**REQUIRED WORK**
Print every one of the records verbatim, omitting nothing.

[Stored data]
============================================================

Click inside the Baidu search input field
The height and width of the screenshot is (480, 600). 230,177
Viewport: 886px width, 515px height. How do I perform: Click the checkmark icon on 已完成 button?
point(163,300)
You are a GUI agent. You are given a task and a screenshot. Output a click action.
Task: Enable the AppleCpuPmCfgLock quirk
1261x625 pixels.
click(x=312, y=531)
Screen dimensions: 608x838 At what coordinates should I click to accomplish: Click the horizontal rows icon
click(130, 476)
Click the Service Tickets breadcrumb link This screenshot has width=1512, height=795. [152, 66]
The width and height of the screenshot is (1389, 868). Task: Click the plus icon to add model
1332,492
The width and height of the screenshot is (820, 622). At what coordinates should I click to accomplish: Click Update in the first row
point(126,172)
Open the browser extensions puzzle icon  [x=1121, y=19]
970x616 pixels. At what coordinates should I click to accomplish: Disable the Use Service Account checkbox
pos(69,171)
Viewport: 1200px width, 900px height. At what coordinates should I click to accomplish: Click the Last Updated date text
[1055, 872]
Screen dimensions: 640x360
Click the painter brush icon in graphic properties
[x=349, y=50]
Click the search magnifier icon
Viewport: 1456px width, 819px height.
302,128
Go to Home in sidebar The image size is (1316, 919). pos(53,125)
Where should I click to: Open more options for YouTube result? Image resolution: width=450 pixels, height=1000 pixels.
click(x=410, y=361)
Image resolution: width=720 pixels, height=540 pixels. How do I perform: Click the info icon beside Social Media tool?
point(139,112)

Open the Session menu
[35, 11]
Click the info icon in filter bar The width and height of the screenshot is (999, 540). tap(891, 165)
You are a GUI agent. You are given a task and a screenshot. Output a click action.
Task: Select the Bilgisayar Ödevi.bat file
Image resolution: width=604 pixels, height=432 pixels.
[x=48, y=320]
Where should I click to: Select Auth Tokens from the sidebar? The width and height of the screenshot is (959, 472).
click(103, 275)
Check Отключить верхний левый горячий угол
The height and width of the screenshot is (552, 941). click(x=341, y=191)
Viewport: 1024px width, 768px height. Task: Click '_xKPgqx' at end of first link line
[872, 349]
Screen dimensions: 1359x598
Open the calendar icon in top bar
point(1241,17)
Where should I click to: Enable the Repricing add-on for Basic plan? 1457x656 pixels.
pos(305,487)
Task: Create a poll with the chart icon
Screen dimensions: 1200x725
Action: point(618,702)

============================================================

**EXERCISE ANSWER**
Click inside the Baidu search input field
The height and width of the screenshot is (480, 600). 230,177
Viewport: 886px width, 515px height. How do I perform: Click the checkmark icon on 已完成 button?
point(163,300)
You are a GUI agent. You are given a task and a screenshot. Output a click action.
Task: Enable the AppleCpuPmCfgLock quirk
1261x625 pixels.
click(x=312, y=531)
Screen dimensions: 608x838 At what coordinates should I click to accomplish: Click the horizontal rows icon
click(130, 476)
Click the Service Tickets breadcrumb link This screenshot has width=1512, height=795. [152, 66]
The width and height of the screenshot is (1389, 868). Task: Click the plus icon to add model
1332,492
The width and height of the screenshot is (820, 622). At what coordinates should I click to accomplish: Click Update in the first row
point(126,172)
Open the browser extensions puzzle icon  [x=1121, y=19]
970x616 pixels. At what coordinates should I click to accomplish: Disable the Use Service Account checkbox
pos(69,171)
Viewport: 1200px width, 900px height. At what coordinates should I click to accomplish: Click the Last Updated date text
[1055, 872]
Screen dimensions: 640x360
Click the painter brush icon in graphic properties
[x=349, y=50]
Click the search magnifier icon
Viewport: 1456px width, 819px height.
302,128
Go to Home in sidebar The image size is (1316, 919). pos(53,125)
Where should I click to: Open more options for YouTube result? Image resolution: width=450 pixels, height=1000 pixels.
click(x=410, y=361)
Image resolution: width=720 pixels, height=540 pixels. How do I perform: Click the info icon beside Social Media tool?
point(139,112)

Open the Session menu
[35, 11]
Click the info icon in filter bar The width and height of the screenshot is (999, 540). tap(891, 165)
You are a GUI agent. You are given a task and a screenshot. Output a click action.
Task: Select the Bilgisayar Ödevi.bat file
Image resolution: width=604 pixels, height=432 pixels.
[x=48, y=320]
Where should I click to: Select Auth Tokens from the sidebar? The width and height of the screenshot is (959, 472).
click(103, 275)
Check Отключить верхний левый горячий угол
The height and width of the screenshot is (552, 941). click(x=341, y=191)
Viewport: 1024px width, 768px height. Task: Click '_xKPgqx' at end of first link line
[872, 349]
Screen dimensions: 1359x598
Open the calendar icon in top bar
point(1241,17)
Where should I click to: Enable the Repricing add-on for Basic plan? 1457x656 pixels.
pos(305,487)
Task: Create a poll with the chart icon
Screen dimensions: 1200x725
Action: point(618,702)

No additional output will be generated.